Market Insight from Forums
11/28/2011 02:36 AM
Google Discussions Search
Forum discussions are a great place to discover what’s in your prospects’ heads. I rely on forums to learn:
- Objections and Questions I need to address/answer on my website.
- How people in this community talk to each other. Are they helpful and kind? Snarky? Argumentative? Supportive? Superior? Nurturing? Dismissive? Your web copy will be more effective when it matches the “tone” of the market.
- Misperceptions I need to clear up.
- Where my fans and advocates hang out online – people I can ask to beta test new products and releases in exchange for reviews and testimonials.
- Where I should be reading posts, replying to discussions, and being an active member of the community.
As an example, I’ll use a product I’ve been drooling over lately: FitBit.
FitBit is a small gadget that tracks your movement, activity, heart rate, and other fitness-related measures throughout the day. Been featured on Dr. Oz segments, and mentioned in a lot of fitness magazines. Suppose FitBit came to Vitruvian and asked us to help them improve their marketing.
First, I’d do a Google discussions search on “fitbit success.” Why that phrase? Because “fitbit” by itself didn’t give me much, and I wanted a phrase that first suggests a good prospect – someone looking for good news about fitbit. Here’s what I find:
A Sparkspeople Discussion Forum
This first post includes a potential objection related to heart rate monitors and how inconvenient and inaccurate they are, as well as a question about how chest straps fit on women.
Also of interest is the fact that Andrenee001 has already purchased a FitBit prior to posting her questions. Sounds like it was an impulse buy, or at least a purchase less informed than it might have been. To prevent returns, I would encourage FitBit to include a “stick” program designed to make people feel smart and good about their decision to buy.
A FitBit Review
This is a comprehensive review that tackles the question: Who needs FitBit, and who doesn’t?
Basically, Slysam says, if all you need is a workout tracker then FitBit is not for you. But if you want to track movement throughout the day – which contributes a lot to fitness – then FitBit is perfect.
That’s a great differentiating message from all the heart rate monitors: “You don’t have to be an athlete to be fit. Most people throughout history stayed fit and slim just by going about their day. FitBit shows you how much you move each day, and you’ll soon be motivated to find ways to move more: walking, household chores, choosing the stairs over the elevator. You’ll be amazed how much weight you can shed just by being slightly more active each day.”

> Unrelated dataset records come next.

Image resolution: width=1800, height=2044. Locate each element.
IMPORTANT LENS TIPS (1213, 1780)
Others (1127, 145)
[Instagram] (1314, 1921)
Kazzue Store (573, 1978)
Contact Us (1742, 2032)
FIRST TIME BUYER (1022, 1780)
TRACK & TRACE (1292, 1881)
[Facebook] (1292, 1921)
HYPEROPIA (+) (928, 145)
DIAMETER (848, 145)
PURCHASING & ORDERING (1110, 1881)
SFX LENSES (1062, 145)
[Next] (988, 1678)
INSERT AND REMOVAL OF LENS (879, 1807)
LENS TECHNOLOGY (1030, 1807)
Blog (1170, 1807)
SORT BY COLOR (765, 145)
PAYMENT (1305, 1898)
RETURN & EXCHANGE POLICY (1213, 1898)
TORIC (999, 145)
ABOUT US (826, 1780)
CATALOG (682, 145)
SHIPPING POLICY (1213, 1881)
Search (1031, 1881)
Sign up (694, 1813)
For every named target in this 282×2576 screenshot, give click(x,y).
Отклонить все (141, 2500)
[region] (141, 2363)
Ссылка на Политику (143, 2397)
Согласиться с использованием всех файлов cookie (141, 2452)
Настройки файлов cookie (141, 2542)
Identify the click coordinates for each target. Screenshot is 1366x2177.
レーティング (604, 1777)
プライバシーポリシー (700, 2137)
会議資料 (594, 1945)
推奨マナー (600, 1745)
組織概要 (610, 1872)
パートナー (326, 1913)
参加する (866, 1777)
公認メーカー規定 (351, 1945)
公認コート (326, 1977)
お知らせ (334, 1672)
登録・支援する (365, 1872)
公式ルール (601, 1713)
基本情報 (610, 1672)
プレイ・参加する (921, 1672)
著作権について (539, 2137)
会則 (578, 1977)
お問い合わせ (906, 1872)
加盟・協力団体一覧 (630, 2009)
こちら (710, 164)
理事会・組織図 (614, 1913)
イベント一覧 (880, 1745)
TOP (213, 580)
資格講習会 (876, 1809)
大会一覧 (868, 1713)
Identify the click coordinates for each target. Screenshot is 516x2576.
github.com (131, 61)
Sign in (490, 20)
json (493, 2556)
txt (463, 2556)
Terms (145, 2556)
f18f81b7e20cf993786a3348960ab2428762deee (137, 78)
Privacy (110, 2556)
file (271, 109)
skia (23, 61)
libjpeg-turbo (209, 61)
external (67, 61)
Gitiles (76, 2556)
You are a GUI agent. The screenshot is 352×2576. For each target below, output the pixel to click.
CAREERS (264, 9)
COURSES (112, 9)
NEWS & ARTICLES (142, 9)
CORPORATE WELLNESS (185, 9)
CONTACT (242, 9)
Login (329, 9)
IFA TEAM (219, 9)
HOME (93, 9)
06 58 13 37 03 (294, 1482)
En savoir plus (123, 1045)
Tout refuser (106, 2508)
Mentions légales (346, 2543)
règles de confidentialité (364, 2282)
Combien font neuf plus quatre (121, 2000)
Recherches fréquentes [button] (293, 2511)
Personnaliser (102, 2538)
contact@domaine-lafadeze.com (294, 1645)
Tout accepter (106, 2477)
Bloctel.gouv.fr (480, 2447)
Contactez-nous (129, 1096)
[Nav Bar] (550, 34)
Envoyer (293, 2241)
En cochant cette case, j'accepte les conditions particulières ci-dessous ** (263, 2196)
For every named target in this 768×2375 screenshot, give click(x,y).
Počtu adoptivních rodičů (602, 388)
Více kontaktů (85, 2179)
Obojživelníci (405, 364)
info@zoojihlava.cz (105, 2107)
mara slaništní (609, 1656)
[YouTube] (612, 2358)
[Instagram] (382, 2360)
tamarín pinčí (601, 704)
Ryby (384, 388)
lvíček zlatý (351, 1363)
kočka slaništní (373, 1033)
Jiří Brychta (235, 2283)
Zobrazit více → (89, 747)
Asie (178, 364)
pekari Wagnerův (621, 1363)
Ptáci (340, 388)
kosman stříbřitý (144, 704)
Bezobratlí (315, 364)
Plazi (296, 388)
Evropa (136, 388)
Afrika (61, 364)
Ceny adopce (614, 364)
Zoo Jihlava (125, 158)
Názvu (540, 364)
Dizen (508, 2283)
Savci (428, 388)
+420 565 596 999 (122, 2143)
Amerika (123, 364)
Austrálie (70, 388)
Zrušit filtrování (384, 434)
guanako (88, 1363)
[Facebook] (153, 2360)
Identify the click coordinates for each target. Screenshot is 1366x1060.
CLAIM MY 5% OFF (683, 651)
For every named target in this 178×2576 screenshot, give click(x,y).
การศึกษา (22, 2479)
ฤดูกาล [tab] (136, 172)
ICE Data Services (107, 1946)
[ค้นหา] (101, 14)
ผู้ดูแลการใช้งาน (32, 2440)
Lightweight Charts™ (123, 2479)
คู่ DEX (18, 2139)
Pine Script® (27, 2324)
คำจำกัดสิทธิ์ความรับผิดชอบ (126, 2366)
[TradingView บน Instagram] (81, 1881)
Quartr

Comparision of another product (Body Bugg) and FitBit
This is much more technical, involving other programs called Zumba and bootcamp, and comparing FitBit with a subscription-based gadget called BodyBugg. These questions would not be on the main sales pages for FitBit, but rather on a tab for “detailed information”:
How does FitBit work with Zumba, bootcamp, and other programs?
What does FitBit measure, exactly?
How accurate is FitBit?
Why should I buy FitBit instead of BodyBugg?
I’m already seeing a pattern here – people being helpful to each other, not snarking at those who know less or are newbies. And no flaming for different opinions. This appears to be a helpful community; a subset of fitness buffs who are more “geeky” and like data-based feedback to help them work out optimally.
I would invite SlySam to be a guest blogger, to be a contributor to the FitBit support forum, in exchange for first dibs at new releases. When you have someone knowledgeable and active in your target market and they write well and prolifically and like your stuff, you should take advantage of their enthusiasm and thank them for it.